Thank you so much, Dr Sarah Hunter. I now invite Professor Jodie Conduit, Executive Dean of the Faculty of Arts, Business, Law, Economics to provide the formal thanks and presentation of guilt.

Jodie Conduit

Thank you, Fiona. On behalf of the University of Adelaide and also the South Australian Centre for Economic Studies, I firstly want to thank all of you for coming and joining us today. I’d particularly like to express our gratitude to our two distinguished speakers who have provided us with some valuable insights. I’d like to acknowledge Jim Hancock from SACES, who has given us a comprehensive overview of the economic conditions at the state and national level. His analysis, of course, helps us to better understand the complex interplay of so many factors that are shaping our economic landscape. We’ve been very privileged to hear today from Dr Sarah Hunter, the Assistant Governor and Chief Economist at the Reserve Bank of Australia. Her presentation on uncertainty and forecasting and the use of scenarios in policy development was particularly timely and enlightening as we navigate through evolving economic conditions, understanding how to better manage them and account for this uncertainty becomes increasingly crucial for both policy-makers and business leaders that are in the room today. So to Sarah, before you return to Sydney we would like to present just a small token of our appreciation with some goods from South Australia.

Sarah Hunter

Thank you so much. That’s very lovely. Thank you.

Jodie Conduit

So just in closing today, I just note that in the room we have parliamentarians, people from the public sector, business leaders, NGOs, who all have a shared commitment to understanding and shaping South Australia and Australia’s economic future. So these briefings that we hold serve as vital forums for our knowledge sharing and for discussion of critical economic and policy challenges shaping our state.
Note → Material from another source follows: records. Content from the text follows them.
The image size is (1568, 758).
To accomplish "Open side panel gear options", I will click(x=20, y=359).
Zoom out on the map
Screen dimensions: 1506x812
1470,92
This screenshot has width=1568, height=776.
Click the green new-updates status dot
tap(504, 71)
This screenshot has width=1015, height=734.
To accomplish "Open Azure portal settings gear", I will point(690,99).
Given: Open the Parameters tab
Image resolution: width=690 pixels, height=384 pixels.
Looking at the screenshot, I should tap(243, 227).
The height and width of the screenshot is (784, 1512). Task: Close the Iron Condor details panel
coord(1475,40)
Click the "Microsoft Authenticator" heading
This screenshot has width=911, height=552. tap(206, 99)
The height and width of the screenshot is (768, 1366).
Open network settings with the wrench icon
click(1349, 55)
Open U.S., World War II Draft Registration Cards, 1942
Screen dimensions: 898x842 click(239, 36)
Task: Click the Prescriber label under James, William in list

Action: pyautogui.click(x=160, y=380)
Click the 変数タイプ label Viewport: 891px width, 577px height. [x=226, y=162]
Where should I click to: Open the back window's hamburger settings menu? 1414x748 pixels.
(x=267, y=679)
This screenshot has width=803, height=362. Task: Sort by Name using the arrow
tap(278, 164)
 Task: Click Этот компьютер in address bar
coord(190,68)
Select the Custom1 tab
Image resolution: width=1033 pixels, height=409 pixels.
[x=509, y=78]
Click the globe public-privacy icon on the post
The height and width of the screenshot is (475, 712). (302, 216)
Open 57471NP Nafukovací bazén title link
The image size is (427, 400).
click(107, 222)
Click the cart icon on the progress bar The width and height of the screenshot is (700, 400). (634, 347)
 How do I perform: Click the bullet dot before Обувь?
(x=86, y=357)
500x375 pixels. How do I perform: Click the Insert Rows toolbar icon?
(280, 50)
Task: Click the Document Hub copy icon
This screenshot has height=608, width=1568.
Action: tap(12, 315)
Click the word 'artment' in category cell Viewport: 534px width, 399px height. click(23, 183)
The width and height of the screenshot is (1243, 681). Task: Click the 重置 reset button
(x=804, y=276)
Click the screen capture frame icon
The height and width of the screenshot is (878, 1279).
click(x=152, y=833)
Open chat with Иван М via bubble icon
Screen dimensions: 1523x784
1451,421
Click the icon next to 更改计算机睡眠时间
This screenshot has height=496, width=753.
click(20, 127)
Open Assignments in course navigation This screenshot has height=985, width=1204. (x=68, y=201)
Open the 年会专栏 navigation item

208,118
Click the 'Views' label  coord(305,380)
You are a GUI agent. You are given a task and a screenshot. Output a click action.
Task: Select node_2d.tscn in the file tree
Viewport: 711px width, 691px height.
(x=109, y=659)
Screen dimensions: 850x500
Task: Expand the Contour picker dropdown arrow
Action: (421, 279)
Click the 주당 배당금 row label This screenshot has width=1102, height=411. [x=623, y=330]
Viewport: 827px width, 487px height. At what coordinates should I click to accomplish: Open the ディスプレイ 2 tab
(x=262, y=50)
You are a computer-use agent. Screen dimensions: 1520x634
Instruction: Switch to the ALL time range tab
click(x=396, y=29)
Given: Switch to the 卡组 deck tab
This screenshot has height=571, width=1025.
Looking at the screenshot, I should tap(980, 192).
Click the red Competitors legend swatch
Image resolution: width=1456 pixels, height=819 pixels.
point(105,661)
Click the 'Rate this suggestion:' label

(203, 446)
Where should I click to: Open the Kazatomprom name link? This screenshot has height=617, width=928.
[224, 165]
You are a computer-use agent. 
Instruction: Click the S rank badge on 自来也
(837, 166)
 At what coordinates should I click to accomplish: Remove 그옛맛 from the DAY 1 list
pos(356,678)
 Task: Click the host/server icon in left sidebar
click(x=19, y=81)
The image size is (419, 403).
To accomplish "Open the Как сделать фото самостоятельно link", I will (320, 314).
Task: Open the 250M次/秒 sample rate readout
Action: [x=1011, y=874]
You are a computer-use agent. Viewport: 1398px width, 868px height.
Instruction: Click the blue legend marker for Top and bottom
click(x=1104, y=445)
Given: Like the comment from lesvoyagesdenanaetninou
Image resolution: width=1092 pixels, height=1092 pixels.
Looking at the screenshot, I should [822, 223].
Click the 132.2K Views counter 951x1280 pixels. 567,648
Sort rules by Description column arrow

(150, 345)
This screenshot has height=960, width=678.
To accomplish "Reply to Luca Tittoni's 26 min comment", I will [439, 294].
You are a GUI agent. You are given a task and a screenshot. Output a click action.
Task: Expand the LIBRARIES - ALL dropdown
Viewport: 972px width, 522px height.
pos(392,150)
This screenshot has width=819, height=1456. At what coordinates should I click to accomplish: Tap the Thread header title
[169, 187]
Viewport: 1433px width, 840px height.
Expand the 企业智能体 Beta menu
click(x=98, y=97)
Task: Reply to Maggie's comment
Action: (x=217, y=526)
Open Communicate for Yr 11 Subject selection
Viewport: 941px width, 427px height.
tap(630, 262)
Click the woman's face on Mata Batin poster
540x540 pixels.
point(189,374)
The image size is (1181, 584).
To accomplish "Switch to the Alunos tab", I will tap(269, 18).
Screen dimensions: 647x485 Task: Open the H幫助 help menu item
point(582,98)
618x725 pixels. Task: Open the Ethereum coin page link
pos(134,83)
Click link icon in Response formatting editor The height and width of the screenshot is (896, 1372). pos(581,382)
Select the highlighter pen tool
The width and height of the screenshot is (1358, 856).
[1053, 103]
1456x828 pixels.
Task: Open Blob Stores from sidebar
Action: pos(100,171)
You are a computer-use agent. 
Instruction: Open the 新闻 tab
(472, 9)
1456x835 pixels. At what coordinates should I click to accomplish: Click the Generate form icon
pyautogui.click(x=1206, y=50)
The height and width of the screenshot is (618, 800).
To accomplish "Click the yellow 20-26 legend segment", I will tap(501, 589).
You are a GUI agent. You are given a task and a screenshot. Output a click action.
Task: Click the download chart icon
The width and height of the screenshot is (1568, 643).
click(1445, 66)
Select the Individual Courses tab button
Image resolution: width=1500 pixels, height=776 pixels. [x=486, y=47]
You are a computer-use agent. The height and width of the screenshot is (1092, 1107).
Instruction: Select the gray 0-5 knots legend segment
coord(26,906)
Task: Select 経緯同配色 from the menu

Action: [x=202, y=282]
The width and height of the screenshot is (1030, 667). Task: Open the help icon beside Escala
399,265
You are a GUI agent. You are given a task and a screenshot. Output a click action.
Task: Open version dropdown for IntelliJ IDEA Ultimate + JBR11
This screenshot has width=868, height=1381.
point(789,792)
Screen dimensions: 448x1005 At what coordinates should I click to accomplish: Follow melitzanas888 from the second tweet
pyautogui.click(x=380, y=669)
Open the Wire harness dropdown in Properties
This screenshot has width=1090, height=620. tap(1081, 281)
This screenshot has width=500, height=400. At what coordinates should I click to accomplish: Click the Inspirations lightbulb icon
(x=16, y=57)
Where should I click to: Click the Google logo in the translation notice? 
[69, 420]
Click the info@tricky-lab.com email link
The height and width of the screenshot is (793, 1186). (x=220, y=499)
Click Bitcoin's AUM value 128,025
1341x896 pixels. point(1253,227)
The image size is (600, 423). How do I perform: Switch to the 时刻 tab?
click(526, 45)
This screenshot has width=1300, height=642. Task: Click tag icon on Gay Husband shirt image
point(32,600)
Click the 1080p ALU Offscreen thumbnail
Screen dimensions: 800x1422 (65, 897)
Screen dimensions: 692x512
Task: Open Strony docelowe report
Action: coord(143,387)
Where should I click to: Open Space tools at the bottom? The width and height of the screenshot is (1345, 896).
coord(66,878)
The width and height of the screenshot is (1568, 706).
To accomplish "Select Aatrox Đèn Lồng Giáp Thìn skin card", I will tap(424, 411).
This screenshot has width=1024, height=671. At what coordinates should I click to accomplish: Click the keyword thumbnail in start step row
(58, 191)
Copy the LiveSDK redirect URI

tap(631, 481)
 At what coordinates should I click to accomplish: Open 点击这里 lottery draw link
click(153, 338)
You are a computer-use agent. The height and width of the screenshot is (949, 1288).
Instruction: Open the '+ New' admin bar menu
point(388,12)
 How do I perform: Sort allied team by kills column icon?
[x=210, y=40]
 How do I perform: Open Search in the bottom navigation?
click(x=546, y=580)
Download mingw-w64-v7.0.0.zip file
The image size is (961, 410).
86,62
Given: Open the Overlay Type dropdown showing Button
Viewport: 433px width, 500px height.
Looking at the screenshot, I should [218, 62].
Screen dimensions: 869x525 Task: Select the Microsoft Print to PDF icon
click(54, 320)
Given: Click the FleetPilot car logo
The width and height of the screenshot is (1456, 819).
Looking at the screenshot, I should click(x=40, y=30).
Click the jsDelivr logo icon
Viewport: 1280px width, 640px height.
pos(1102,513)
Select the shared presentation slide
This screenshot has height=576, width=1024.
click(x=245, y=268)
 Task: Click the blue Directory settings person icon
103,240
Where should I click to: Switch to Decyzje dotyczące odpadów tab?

Today, as I said, I thank you all for giving up your time and I believe that you’ll leave here far richer for the experience and for the words of wisdom from Dr Sarah Hunter and from Jim Hancock. So as we approach the holiday season I encourage you to plan a scenario - did you get what I did there - in which you have good times spending with family and friends. Thank you once again for your participation and I wish you a safe and happy holiday period.